▶ **What the exercise asks**: Exactly reproduce each of the entries shown below.

Collected data entries:
BEGIN
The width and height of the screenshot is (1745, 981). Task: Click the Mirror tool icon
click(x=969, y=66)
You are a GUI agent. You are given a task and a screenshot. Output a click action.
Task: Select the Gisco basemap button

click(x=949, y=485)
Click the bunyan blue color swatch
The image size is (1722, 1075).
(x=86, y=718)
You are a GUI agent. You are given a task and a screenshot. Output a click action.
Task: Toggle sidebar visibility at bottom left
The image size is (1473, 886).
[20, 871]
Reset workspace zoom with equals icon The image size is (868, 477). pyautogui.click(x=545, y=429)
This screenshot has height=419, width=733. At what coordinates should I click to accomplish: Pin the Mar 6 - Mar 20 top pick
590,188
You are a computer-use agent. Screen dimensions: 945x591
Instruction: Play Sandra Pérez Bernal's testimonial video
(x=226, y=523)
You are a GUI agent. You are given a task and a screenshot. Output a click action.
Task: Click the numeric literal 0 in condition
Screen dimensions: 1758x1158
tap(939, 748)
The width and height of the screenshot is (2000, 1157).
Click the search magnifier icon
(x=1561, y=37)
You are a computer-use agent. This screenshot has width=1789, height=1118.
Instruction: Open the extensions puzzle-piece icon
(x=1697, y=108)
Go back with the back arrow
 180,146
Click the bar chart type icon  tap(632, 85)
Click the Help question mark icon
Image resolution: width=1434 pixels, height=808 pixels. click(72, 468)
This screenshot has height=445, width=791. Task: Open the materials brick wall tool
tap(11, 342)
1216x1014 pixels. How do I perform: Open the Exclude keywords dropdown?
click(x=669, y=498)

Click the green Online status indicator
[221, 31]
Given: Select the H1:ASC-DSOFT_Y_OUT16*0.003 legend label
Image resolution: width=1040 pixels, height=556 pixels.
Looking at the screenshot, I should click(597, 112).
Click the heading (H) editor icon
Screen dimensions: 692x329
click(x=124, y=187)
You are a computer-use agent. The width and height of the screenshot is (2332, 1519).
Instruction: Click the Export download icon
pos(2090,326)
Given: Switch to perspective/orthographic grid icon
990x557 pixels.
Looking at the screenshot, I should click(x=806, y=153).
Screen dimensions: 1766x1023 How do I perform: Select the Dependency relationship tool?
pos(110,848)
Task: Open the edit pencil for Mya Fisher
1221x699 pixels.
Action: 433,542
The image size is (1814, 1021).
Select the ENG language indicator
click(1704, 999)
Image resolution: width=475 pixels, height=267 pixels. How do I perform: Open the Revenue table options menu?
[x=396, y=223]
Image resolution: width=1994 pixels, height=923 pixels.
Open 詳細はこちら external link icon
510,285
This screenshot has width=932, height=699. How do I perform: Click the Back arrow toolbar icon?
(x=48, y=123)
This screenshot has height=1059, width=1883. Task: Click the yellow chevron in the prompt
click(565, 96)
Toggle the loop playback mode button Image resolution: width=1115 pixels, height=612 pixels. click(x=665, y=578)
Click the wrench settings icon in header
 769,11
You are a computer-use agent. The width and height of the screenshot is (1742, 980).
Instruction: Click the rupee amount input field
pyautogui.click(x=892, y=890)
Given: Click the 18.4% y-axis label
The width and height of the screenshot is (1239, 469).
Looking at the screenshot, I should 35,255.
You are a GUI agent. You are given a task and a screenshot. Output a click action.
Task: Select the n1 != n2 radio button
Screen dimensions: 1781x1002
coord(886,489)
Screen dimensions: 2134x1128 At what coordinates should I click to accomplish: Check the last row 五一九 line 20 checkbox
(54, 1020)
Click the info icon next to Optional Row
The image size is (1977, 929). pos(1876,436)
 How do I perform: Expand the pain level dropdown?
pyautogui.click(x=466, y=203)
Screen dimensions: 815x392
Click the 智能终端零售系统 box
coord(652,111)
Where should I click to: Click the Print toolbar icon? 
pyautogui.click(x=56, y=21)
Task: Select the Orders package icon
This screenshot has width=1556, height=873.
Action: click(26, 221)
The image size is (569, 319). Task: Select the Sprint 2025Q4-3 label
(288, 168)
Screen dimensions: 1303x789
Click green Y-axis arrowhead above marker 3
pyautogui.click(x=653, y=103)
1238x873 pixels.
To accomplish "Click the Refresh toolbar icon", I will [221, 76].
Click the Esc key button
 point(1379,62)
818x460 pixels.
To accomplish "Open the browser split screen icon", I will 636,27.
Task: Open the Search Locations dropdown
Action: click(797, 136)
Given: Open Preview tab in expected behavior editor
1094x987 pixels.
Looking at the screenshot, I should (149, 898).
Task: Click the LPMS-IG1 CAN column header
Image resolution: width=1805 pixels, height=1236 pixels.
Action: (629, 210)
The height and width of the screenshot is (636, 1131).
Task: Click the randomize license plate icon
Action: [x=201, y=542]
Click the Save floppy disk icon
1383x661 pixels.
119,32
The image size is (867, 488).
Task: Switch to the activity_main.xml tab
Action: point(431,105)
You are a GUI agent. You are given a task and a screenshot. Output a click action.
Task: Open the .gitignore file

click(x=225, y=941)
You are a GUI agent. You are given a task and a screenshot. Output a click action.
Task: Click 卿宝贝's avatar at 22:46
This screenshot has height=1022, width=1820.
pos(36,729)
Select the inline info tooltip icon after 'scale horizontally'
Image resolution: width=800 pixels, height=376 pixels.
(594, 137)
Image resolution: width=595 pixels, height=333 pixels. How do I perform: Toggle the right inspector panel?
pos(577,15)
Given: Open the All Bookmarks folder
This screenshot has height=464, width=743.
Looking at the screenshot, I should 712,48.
END
▶ **Exercise output**:
The width and height of the screenshot is (1745, 981). Task: Click the Mirror tool icon
click(x=969, y=66)
You are a GUI agent. You are given a task and a screenshot. Output a click action.
Task: Select the Gisco basemap button

click(x=949, y=485)
Click the bunyan blue color swatch
The image size is (1722, 1075).
(x=86, y=718)
You are a GUI agent. You are given a task and a screenshot. Output a click action.
Task: Toggle sidebar visibility at bottom left
The image size is (1473, 886).
[20, 871]
Reset workspace zoom with equals icon The image size is (868, 477). pyautogui.click(x=545, y=429)
This screenshot has height=419, width=733. At what coordinates should I click to accomplish: Pin the Mar 6 - Mar 20 top pick
590,188
You are a computer-use agent. Screen dimensions: 945x591
Instruction: Play Sandra Pérez Bernal's testimonial video
(x=226, y=523)
You are a GUI agent. You are given a task and a screenshot. Output a click action.
Task: Click the numeric literal 0 in condition
Screen dimensions: 1758x1158
tap(939, 748)
The width and height of the screenshot is (2000, 1157).
Click the search magnifier icon
(x=1561, y=37)
You are a computer-use agent. This screenshot has width=1789, height=1118.
Instruction: Open the extensions puzzle-piece icon
(x=1697, y=108)
Go back with the back arrow
 180,146
Click the bar chart type icon  tap(632, 85)
Click the Help question mark icon
Image resolution: width=1434 pixels, height=808 pixels. click(72, 468)
This screenshot has height=445, width=791. Task: Open the materials brick wall tool
tap(11, 342)
1216x1014 pixels. How do I perform: Open the Exclude keywords dropdown?
click(x=669, y=498)

Click the green Online status indicator
[221, 31]
Given: Select the H1:ASC-DSOFT_Y_OUT16*0.003 legend label
Image resolution: width=1040 pixels, height=556 pixels.
Looking at the screenshot, I should click(597, 112).
Click the heading (H) editor icon
Screen dimensions: 692x329
click(x=124, y=187)
You are a computer-use agent. The width and height of the screenshot is (2332, 1519).
Instruction: Click the Export download icon
pos(2090,326)
Given: Switch to perspective/orthographic grid icon
990x557 pixels.
Looking at the screenshot, I should click(x=806, y=153).
Screen dimensions: 1766x1023 How do I perform: Select the Dependency relationship tool?
pos(110,848)
Task: Open the edit pencil for Mya Fisher
1221x699 pixels.
Action: 433,542
The image size is (1814, 1021).
Select the ENG language indicator
click(1704, 999)
Image resolution: width=475 pixels, height=267 pixels. How do I perform: Open the Revenue table options menu?
[x=396, y=223]
Image resolution: width=1994 pixels, height=923 pixels.
Open 詳細はこちら external link icon
510,285
This screenshot has width=932, height=699. How do I perform: Click the Back arrow toolbar icon?
(x=48, y=123)
This screenshot has height=1059, width=1883. Task: Click the yellow chevron in the prompt
click(565, 96)
Toggle the loop playback mode button Image resolution: width=1115 pixels, height=612 pixels. click(x=665, y=578)
Click the wrench settings icon in header
 769,11
You are a computer-use agent. The width and height of the screenshot is (1742, 980).
Instruction: Click the rupee amount input field
pyautogui.click(x=892, y=890)
Given: Click the 18.4% y-axis label
The width and height of the screenshot is (1239, 469).
Looking at the screenshot, I should 35,255.
You are a GUI agent. You are given a task and a screenshot. Output a click action.
Task: Select the n1 != n2 radio button
Screen dimensions: 1781x1002
coord(886,489)
Screen dimensions: 2134x1128 At what coordinates should I click to accomplish: Check the last row 五一九 line 20 checkbox
(54, 1020)
Click the info icon next to Optional Row
The image size is (1977, 929). pos(1876,436)
 How do I perform: Expand the pain level dropdown?
pyautogui.click(x=466, y=203)
Screen dimensions: 815x392
Click the 智能终端零售系统 box
coord(652,111)
Where should I click to: Click the Print toolbar icon? 
pyautogui.click(x=56, y=21)
Task: Select the Orders package icon
This screenshot has width=1556, height=873.
Action: click(26, 221)
The image size is (569, 319). Task: Select the Sprint 2025Q4-3 label
(288, 168)
Screen dimensions: 1303x789
Click green Y-axis arrowhead above marker 3
pyautogui.click(x=653, y=103)
1238x873 pixels.
To accomplish "Click the Refresh toolbar icon", I will [221, 76].
Click the Esc key button
 point(1379,62)
818x460 pixels.
To accomplish "Open the browser split screen icon", I will 636,27.
Task: Open the Search Locations dropdown
Action: click(797, 136)
Given: Open Preview tab in expected behavior editor
1094x987 pixels.
Looking at the screenshot, I should (149, 898).
Task: Click the LPMS-IG1 CAN column header
Image resolution: width=1805 pixels, height=1236 pixels.
Action: (629, 210)
The height and width of the screenshot is (636, 1131).
Task: Click the randomize license plate icon
Action: [x=201, y=542]
Click the Save floppy disk icon
1383x661 pixels.
119,32
The image size is (867, 488).
Task: Switch to the activity_main.xml tab
Action: point(431,105)
You are a GUI agent. You are given a task and a screenshot. Output a click action.
Task: Open the .gitignore file

click(x=225, y=941)
You are a GUI agent. You are given a task and a screenshot. Output a click action.
Task: Click 卿宝贝's avatar at 22:46
This screenshot has height=1022, width=1820.
pos(36,729)
Select the inline info tooltip icon after 'scale horizontally'
Image resolution: width=800 pixels, height=376 pixels.
(594, 137)
Image resolution: width=595 pixels, height=333 pixels. How do I perform: Toggle the right inspector panel?
pos(577,15)
Given: Open the All Bookmarks folder
This screenshot has height=464, width=743.
Looking at the screenshot, I should 712,48.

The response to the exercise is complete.